Dalam teks tentang tenaga kesehatan yang mengundurkan diri, apa penyebab insentif belum cair menurut Eva Sri Diana Chaniago?

> **Kutipan untuk Dibaca**:
▶

Baru-baru ini tersiar kabar bahwa ada banyak tenaga kesehatan (nakes) yang disebut resign dan memilih profesi lain di tengah pandemi Corona (COVID-19) karena beban kerja yang tak sebanding dan insentif dari pemerintah yang belum cair.
"Jumlah yang resign nggak biasa. Banyak nakes yang resign ini bukan karena hal biasa. Jadi jumlahnya banyak, nggak kayak biasa. Jadi kebanyakan bukan PNS, yang tidak punya ikatan dengan rumah sakit. Bahkan misalnya relawan. Relawan itu kan istilah benar-benar ditaruh pemerintah di situ. Jadi gajinya memang dari insentif," kata Ketua Dokter Indonesia Bersatu, Eva Sri Diana Chaniago kepada detikcom, dikutip Senin (19/7/2021).
Dia juga mengatakan, insentif itu belum cair karena pemerintah belum membayar klaim tagihan dari rumah sakit. Pasalnya, klaim itulah yang nantinya digunakan untuk membayar gaji karyawan.
SCROLL TO CONTINUE WITH CONTENT
"Selama pandemi ini banyak klaim yang belum dibayar sama Kemenkes. Rumah sakit jadinya membayar ke karyawannya juga susah, kadang dicicil," ujarnya.
Menanggapi hal tersebut, Ketua PB Ikatan Dokter Indonesia (IDI) Dr. Daeng Faqih mengatakan, selama ini pihaknya belum menemukan kondisi serupa. Namun jika memang ada kejadian tersebut, yang bersangkutan harus segera melaporkan ke pemerintah dalam hal ini Kementerian Kesehatan.

◀

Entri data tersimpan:

▶

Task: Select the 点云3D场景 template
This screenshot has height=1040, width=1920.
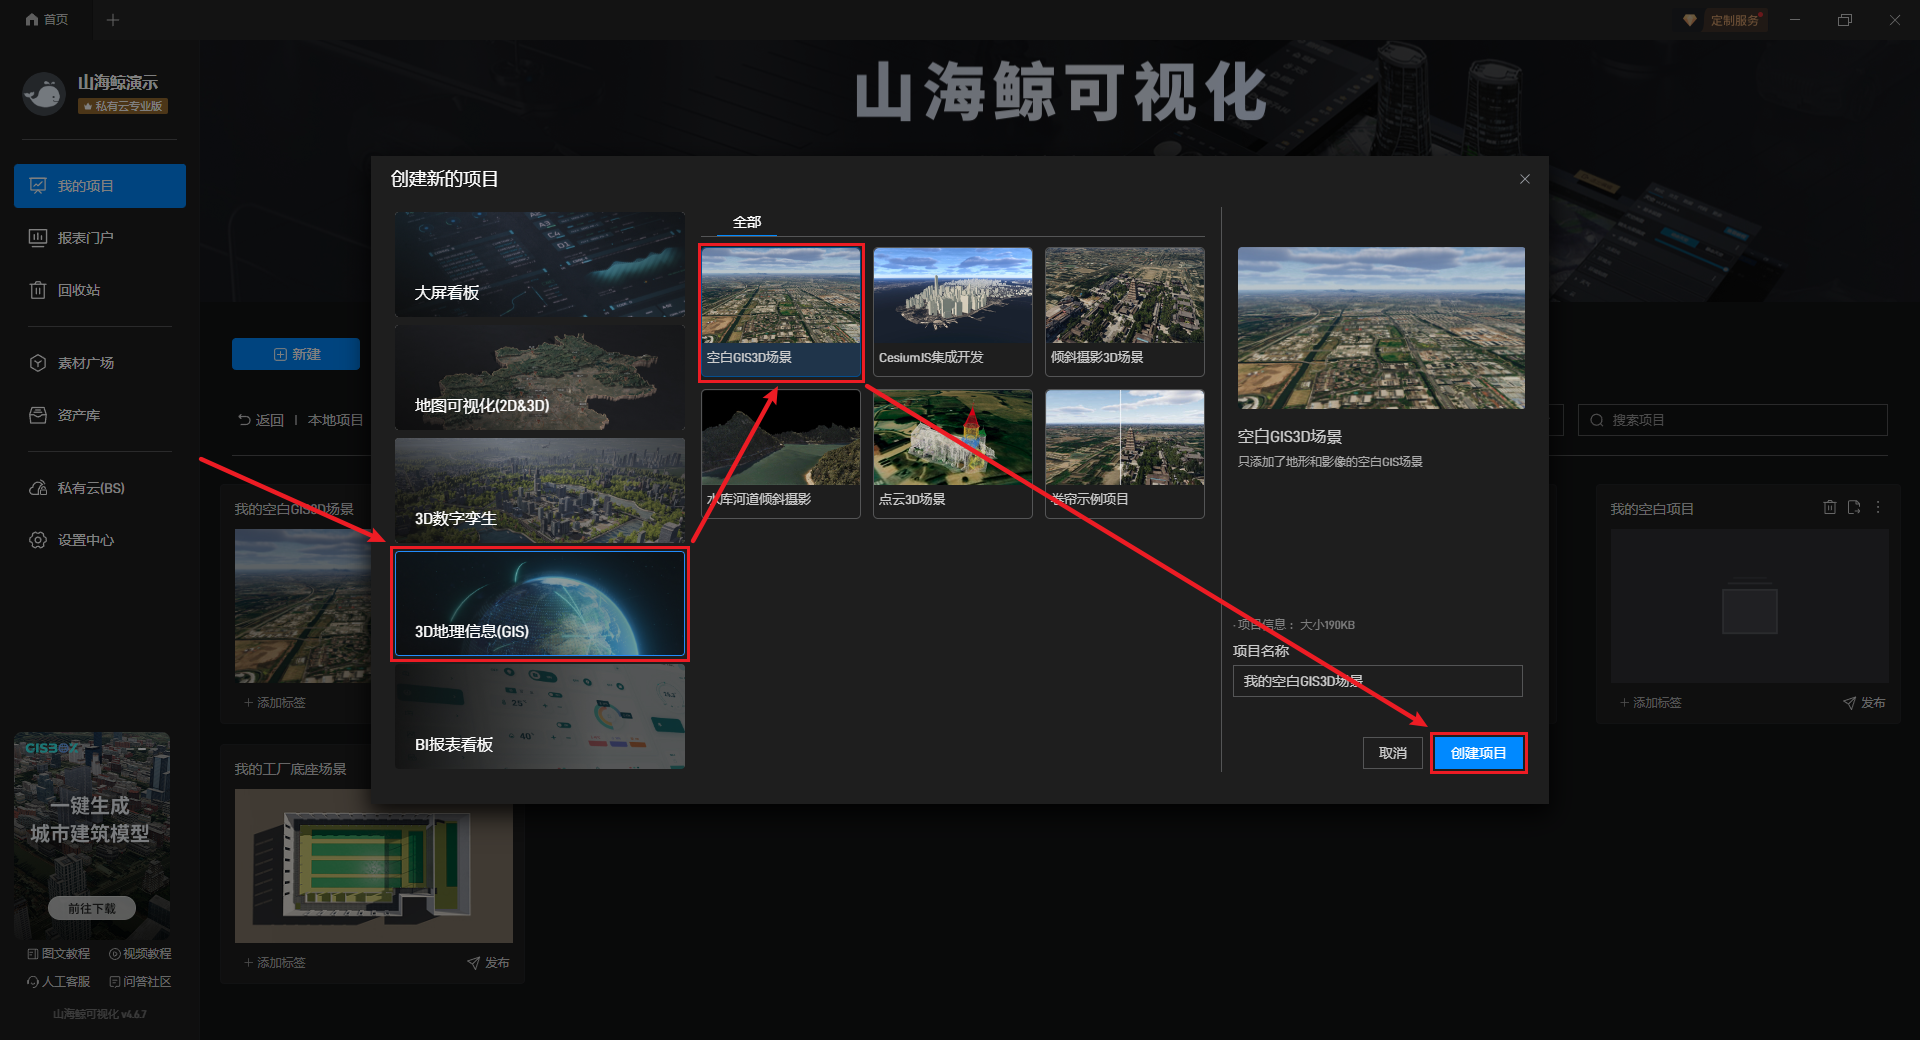Action: (952, 453)
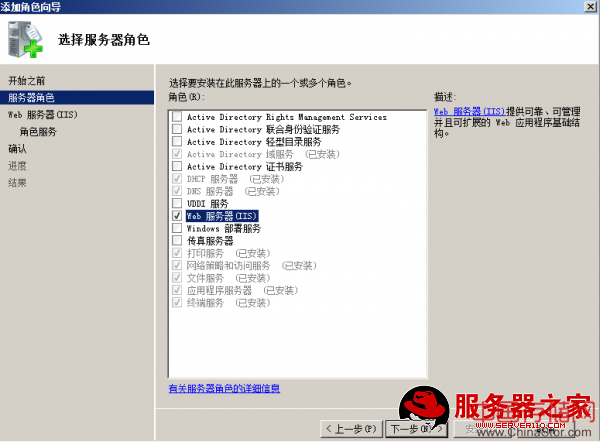
Task: Open the 确认 step in sidebar
Action: pos(18,148)
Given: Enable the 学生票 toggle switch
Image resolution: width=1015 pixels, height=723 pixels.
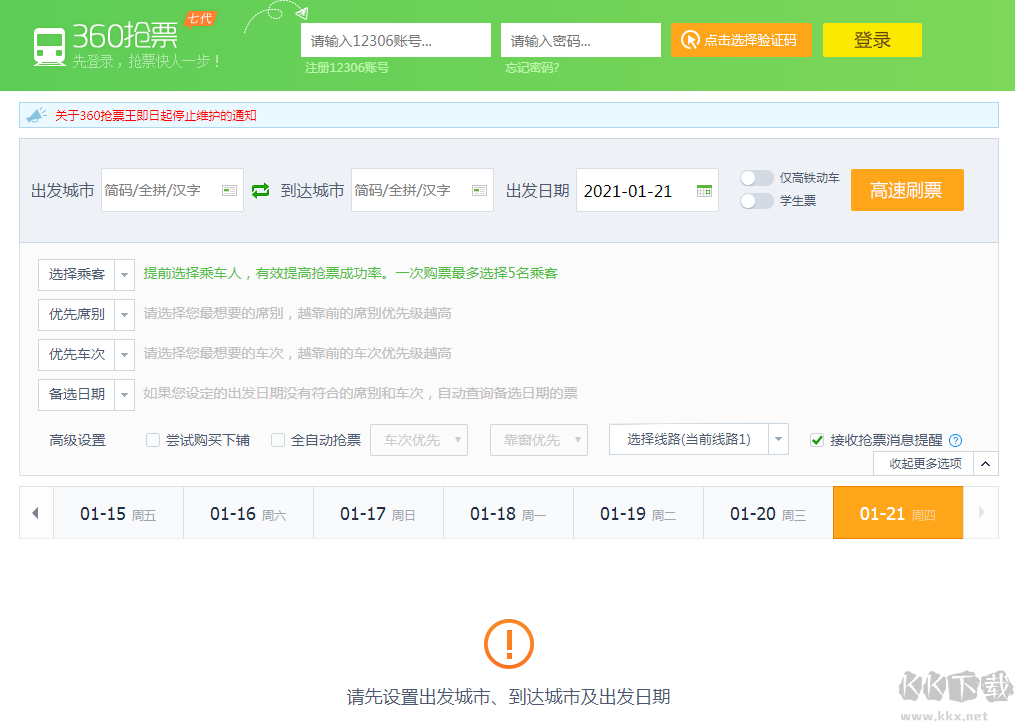Looking at the screenshot, I should 757,200.
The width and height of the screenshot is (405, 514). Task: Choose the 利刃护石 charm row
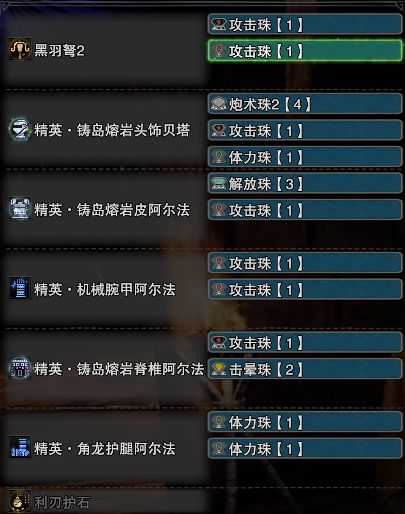point(103,501)
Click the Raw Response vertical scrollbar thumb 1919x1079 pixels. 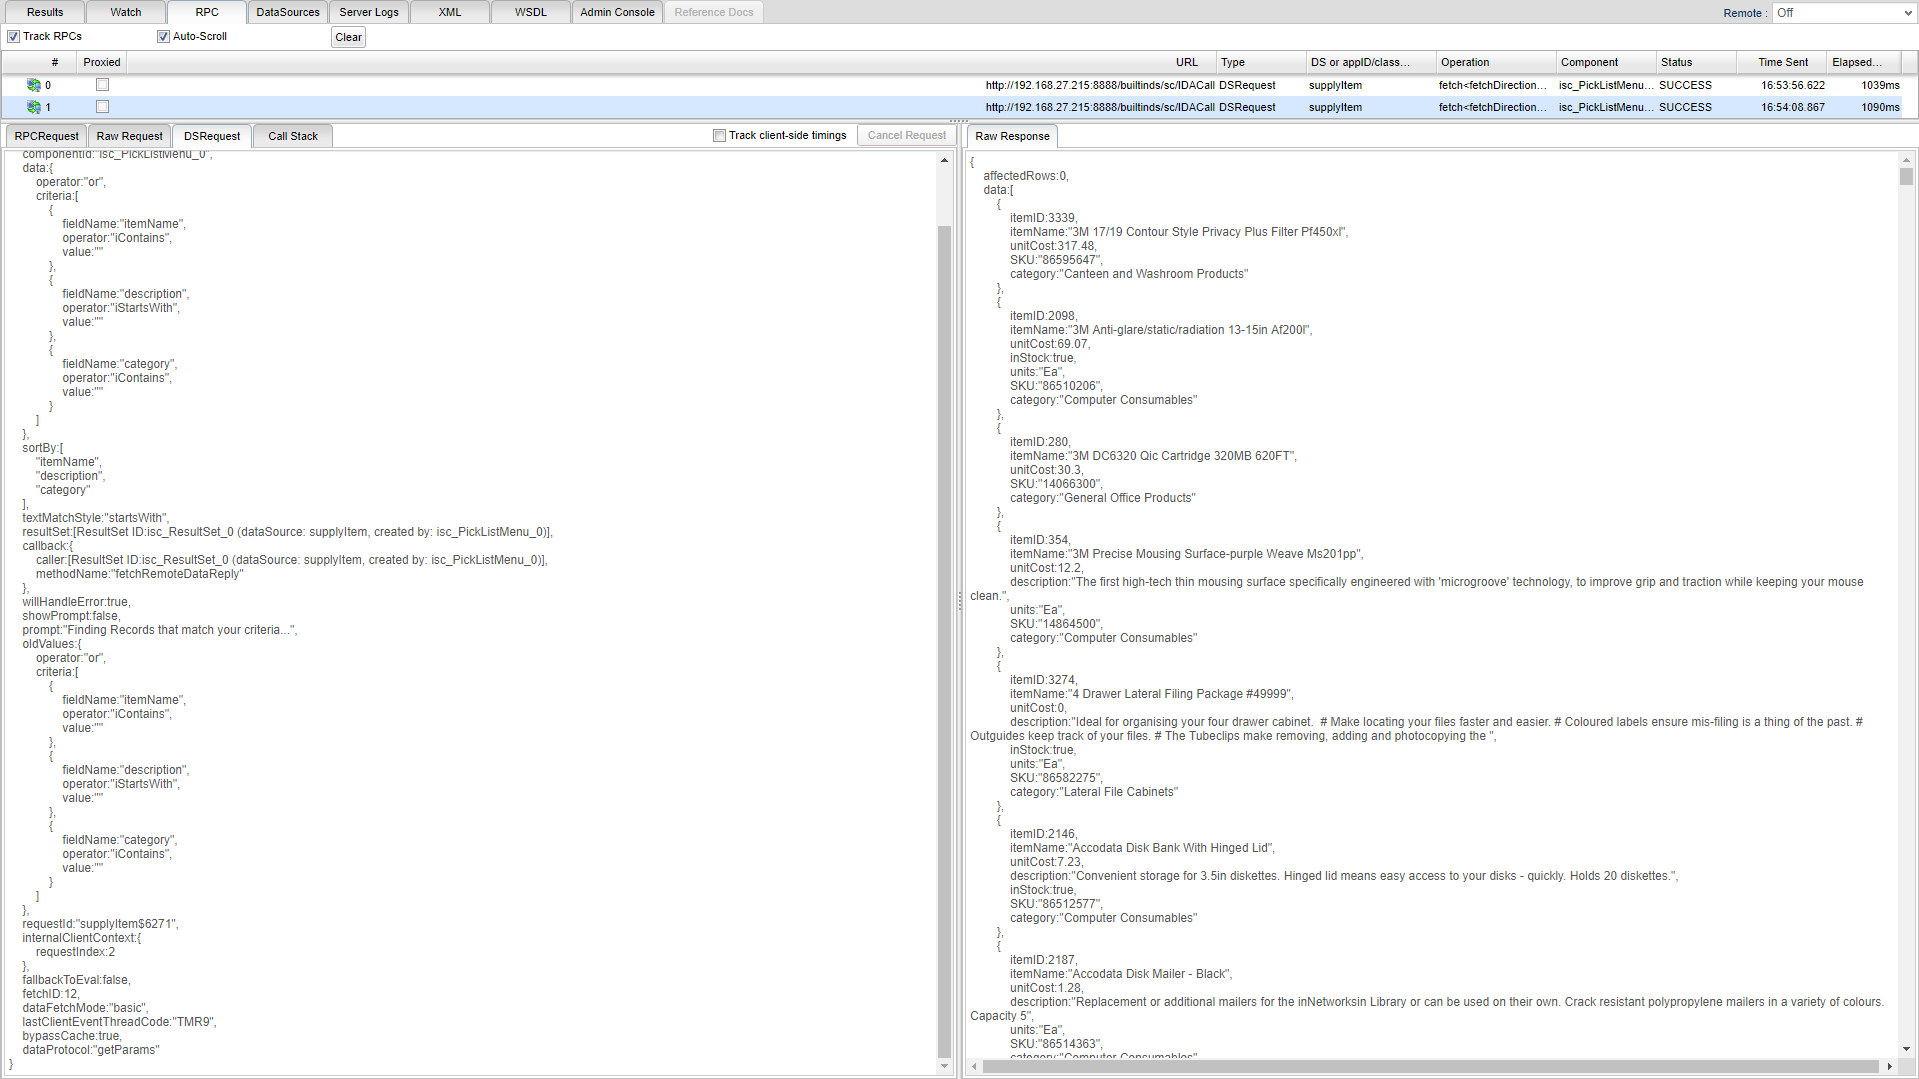point(1906,177)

◀

> **Kotak Jawaban**:
Pemerintah belum membayar klaim tagihan dari rumah sakit.